Top of GIVEN RECORDS

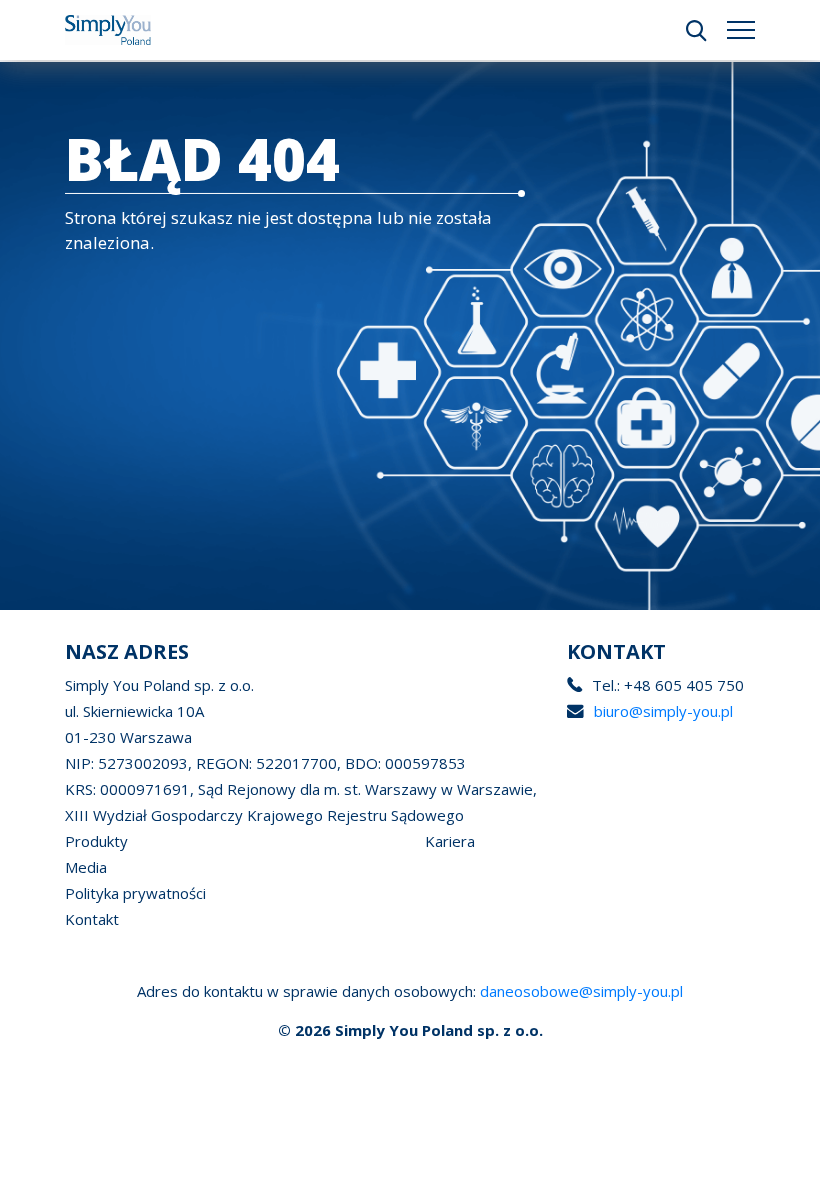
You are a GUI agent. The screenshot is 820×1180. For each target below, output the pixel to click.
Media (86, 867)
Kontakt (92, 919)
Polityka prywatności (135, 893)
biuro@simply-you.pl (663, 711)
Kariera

Bottom of GIVEN RECORDS

> TASK OBJECTIVE
Exact repetition of all the records is required, with the pictures excluded.

> COMPLETED EXERCISE
You are a GUI agent. The screenshot is 820×1180. For each target below, output the pixel to click.
Media (86, 867)
Kontakt (92, 919)
Polityka prywatności (135, 893)
biuro@simply-you.pl (663, 711)
Kariera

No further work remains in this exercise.